** Data to use follows **

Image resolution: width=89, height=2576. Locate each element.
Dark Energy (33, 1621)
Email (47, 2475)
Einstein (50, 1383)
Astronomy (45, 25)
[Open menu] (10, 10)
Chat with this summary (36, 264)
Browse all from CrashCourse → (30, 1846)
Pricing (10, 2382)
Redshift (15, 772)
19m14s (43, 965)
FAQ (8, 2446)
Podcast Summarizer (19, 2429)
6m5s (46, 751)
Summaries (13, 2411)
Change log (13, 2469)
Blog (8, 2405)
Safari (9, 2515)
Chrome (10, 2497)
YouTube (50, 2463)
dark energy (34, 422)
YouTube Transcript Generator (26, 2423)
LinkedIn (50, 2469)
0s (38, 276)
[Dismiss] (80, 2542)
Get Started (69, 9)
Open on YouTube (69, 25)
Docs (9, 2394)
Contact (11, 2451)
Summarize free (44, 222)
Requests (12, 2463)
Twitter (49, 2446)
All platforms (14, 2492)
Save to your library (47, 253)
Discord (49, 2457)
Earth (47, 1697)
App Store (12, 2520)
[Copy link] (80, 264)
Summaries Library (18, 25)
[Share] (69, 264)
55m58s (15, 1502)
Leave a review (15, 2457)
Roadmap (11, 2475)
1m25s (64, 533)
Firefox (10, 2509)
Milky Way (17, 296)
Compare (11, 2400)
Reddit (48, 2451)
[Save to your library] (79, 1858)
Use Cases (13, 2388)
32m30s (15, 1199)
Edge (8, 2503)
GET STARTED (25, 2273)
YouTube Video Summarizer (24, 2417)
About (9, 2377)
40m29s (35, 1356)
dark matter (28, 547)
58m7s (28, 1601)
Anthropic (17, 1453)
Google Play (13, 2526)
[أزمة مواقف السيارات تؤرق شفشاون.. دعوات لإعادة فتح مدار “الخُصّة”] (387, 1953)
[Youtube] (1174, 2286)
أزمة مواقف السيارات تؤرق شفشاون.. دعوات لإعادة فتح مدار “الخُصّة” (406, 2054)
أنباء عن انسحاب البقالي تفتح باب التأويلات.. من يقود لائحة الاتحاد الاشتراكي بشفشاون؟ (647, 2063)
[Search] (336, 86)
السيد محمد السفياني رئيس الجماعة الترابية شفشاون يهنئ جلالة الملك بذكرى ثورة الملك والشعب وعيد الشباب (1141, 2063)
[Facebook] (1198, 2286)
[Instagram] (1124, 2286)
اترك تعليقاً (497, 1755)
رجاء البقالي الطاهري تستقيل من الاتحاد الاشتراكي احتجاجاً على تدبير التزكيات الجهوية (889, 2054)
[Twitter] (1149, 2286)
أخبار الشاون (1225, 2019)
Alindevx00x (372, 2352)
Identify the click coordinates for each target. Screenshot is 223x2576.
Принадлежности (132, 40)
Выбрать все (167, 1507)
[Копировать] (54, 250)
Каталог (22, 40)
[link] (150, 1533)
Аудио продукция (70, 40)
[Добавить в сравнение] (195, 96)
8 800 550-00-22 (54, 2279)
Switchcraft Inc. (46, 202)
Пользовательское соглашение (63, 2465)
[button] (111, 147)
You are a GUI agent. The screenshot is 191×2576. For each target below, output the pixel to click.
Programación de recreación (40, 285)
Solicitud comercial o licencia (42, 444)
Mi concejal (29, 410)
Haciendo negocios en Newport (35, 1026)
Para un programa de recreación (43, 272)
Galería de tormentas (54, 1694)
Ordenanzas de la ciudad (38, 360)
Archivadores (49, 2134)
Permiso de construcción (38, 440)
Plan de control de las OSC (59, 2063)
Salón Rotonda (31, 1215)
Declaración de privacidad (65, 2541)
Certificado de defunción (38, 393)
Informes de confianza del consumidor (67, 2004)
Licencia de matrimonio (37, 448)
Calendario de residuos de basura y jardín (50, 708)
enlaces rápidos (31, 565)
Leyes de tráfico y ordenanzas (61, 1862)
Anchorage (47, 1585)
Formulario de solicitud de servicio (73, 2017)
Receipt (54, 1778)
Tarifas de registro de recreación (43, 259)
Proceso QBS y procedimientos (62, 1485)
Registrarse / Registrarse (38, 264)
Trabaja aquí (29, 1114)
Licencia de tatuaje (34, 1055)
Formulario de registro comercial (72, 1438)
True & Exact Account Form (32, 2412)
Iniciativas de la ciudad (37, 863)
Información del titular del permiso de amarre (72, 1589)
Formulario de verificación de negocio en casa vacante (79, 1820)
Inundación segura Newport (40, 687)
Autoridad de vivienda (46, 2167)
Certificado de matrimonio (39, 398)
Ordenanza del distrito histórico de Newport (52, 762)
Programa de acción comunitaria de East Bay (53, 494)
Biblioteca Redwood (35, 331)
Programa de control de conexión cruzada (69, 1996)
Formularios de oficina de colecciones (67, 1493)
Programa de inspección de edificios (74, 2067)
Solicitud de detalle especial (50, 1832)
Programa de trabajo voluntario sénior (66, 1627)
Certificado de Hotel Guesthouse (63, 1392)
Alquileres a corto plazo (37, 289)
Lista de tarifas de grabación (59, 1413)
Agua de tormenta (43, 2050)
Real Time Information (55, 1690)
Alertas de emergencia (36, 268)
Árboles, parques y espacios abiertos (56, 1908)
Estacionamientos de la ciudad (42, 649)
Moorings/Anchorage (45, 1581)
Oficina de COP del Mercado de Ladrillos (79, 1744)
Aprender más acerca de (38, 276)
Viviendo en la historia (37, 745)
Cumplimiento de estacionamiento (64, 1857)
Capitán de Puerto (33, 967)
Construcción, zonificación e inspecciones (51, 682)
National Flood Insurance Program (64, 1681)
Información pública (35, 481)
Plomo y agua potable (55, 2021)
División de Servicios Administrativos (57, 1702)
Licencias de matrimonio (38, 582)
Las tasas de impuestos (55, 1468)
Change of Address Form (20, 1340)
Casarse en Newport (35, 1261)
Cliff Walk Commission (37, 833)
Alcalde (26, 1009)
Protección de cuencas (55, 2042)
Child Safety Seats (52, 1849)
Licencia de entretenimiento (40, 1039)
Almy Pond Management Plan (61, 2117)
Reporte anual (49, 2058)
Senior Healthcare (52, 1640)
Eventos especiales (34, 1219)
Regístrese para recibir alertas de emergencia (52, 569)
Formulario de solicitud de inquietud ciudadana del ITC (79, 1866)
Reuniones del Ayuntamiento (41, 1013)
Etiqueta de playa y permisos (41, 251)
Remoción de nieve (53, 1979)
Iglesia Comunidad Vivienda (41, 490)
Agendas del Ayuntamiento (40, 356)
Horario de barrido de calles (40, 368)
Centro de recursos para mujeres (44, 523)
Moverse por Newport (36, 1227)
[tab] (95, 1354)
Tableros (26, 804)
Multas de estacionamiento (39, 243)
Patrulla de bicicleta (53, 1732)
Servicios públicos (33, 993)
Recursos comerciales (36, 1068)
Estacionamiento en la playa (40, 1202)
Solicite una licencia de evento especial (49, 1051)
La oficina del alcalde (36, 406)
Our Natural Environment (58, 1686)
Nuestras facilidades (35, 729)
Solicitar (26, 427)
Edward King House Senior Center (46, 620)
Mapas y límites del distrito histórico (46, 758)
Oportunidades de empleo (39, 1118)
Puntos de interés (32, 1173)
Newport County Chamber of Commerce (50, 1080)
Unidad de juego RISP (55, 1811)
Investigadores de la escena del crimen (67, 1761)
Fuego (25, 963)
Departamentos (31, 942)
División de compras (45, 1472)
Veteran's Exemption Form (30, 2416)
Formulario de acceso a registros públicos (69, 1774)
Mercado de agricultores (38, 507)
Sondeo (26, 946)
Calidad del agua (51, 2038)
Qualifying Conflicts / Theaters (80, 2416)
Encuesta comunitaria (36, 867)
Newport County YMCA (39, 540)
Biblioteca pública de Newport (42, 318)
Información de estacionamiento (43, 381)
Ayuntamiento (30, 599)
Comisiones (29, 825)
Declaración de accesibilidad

** End of Data to use **

=== What is needed ===
Report the number of lines above that hold "Declaración", and leave out everything else.

=== Exercise result ===
2